MATERIAL PROVIDED: Begin
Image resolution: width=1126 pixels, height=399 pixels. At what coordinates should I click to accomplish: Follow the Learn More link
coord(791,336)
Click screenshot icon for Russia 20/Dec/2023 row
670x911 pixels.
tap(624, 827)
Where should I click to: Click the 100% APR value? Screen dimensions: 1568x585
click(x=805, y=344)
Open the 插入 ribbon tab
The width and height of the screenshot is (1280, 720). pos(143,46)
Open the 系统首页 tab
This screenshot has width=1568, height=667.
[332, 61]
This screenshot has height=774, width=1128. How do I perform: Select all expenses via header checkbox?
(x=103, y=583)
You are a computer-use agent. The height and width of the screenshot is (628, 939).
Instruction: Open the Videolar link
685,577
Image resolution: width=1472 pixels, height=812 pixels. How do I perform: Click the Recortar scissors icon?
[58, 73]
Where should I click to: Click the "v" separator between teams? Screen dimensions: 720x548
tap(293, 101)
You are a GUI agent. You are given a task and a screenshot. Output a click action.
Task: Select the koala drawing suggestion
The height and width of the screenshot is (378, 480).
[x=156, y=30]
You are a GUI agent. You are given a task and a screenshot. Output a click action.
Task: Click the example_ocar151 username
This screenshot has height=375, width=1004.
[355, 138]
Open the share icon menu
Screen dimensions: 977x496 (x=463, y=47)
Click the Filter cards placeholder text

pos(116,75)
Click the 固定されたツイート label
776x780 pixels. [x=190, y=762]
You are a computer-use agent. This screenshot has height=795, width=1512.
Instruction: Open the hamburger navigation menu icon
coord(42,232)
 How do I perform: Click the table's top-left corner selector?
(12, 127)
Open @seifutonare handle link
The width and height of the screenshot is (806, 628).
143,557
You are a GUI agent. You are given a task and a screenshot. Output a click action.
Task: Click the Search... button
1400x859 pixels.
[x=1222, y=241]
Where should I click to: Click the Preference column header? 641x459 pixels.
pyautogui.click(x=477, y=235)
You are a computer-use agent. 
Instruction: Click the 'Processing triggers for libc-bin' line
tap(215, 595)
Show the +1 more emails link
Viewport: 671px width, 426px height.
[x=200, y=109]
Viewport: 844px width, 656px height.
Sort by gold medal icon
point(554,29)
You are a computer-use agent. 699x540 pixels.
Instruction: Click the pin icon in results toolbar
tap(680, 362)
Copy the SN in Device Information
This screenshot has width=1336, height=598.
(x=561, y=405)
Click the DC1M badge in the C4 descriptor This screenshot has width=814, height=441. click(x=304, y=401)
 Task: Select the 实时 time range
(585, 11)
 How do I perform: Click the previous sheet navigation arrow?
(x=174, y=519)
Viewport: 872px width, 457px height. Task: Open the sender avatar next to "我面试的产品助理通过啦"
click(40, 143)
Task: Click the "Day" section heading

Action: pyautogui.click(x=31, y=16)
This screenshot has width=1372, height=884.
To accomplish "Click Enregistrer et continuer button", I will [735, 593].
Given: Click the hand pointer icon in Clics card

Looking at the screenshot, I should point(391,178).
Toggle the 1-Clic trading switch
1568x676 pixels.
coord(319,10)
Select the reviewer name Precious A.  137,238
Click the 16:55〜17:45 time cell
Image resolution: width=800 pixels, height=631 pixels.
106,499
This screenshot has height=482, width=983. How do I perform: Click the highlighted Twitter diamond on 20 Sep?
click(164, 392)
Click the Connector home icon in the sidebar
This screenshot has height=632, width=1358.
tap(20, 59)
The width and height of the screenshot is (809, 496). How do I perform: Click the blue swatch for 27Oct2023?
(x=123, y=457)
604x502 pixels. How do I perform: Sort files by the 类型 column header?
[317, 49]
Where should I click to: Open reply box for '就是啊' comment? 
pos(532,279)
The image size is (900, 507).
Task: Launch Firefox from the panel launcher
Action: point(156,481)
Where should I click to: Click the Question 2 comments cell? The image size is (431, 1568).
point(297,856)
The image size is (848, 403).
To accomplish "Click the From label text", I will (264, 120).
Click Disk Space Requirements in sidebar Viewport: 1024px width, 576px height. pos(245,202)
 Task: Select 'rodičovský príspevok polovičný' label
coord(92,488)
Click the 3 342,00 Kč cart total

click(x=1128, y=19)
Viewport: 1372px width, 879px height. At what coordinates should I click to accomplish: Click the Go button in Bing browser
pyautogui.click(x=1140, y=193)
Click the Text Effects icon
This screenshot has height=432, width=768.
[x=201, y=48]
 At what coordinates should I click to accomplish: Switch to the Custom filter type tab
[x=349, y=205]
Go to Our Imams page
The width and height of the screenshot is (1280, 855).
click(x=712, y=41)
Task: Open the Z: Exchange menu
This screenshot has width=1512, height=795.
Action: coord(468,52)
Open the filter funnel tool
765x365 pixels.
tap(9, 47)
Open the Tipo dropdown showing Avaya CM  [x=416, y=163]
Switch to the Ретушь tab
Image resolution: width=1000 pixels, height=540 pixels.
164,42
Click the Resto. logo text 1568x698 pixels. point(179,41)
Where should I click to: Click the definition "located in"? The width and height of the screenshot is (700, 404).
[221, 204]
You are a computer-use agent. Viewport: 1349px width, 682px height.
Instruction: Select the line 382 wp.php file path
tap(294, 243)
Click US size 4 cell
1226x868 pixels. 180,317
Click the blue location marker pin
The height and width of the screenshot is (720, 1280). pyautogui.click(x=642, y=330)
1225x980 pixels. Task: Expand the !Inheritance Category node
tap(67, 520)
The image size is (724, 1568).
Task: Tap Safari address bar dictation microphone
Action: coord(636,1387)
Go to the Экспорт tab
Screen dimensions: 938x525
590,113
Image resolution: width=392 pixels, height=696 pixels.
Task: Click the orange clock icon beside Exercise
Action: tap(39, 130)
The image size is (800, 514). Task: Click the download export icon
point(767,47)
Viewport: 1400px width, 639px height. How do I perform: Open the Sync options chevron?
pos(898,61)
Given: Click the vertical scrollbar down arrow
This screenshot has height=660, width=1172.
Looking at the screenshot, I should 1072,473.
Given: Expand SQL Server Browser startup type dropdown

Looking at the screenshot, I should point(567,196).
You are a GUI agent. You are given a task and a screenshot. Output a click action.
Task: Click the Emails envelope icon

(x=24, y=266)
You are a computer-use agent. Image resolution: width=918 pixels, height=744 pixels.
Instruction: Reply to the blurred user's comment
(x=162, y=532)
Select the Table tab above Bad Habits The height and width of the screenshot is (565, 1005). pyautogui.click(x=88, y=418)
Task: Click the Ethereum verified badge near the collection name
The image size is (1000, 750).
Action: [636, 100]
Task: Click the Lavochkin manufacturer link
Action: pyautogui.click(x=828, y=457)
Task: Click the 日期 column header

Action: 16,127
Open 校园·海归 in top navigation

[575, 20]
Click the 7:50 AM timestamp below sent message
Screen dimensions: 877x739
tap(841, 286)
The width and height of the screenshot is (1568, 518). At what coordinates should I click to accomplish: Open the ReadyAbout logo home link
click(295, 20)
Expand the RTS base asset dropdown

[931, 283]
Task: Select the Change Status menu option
MATERIAL PROVIDED: End
**HOW TO COMPLETE THIS TASK**
A word-for-word restatement of the lines running from the one with "Given: Expand SQL" to the last line of the records is the whole answer.

**SOLUTION BELOW**
Given: Expand SQL Server Browser startup type dropdown

Looking at the screenshot, I should point(567,196).
You are a GUI agent. You are given a task and a screenshot. Output a click action.
Task: Click the Emails envelope icon

(x=24, y=266)
You are a computer-use agent. Image resolution: width=918 pixels, height=744 pixels.
Instruction: Reply to the blurred user's comment
(x=162, y=532)
Select the Table tab above Bad Habits The height and width of the screenshot is (565, 1005). pyautogui.click(x=88, y=418)
Task: Click the Ethereum verified badge near the collection name
The image size is (1000, 750).
Action: [636, 100]
Task: Click the Lavochkin manufacturer link
Action: pyautogui.click(x=828, y=457)
Task: Click the 日期 column header

Action: 16,127
Open 校园·海归 in top navigation

[575, 20]
Click the 7:50 AM timestamp below sent message
Screen dimensions: 877x739
tap(841, 286)
The width and height of the screenshot is (1568, 518). At what coordinates should I click to accomplish: Open the ReadyAbout logo home link
click(295, 20)
Expand the RTS base asset dropdown

[931, 283]
Task: Select the Change Status menu option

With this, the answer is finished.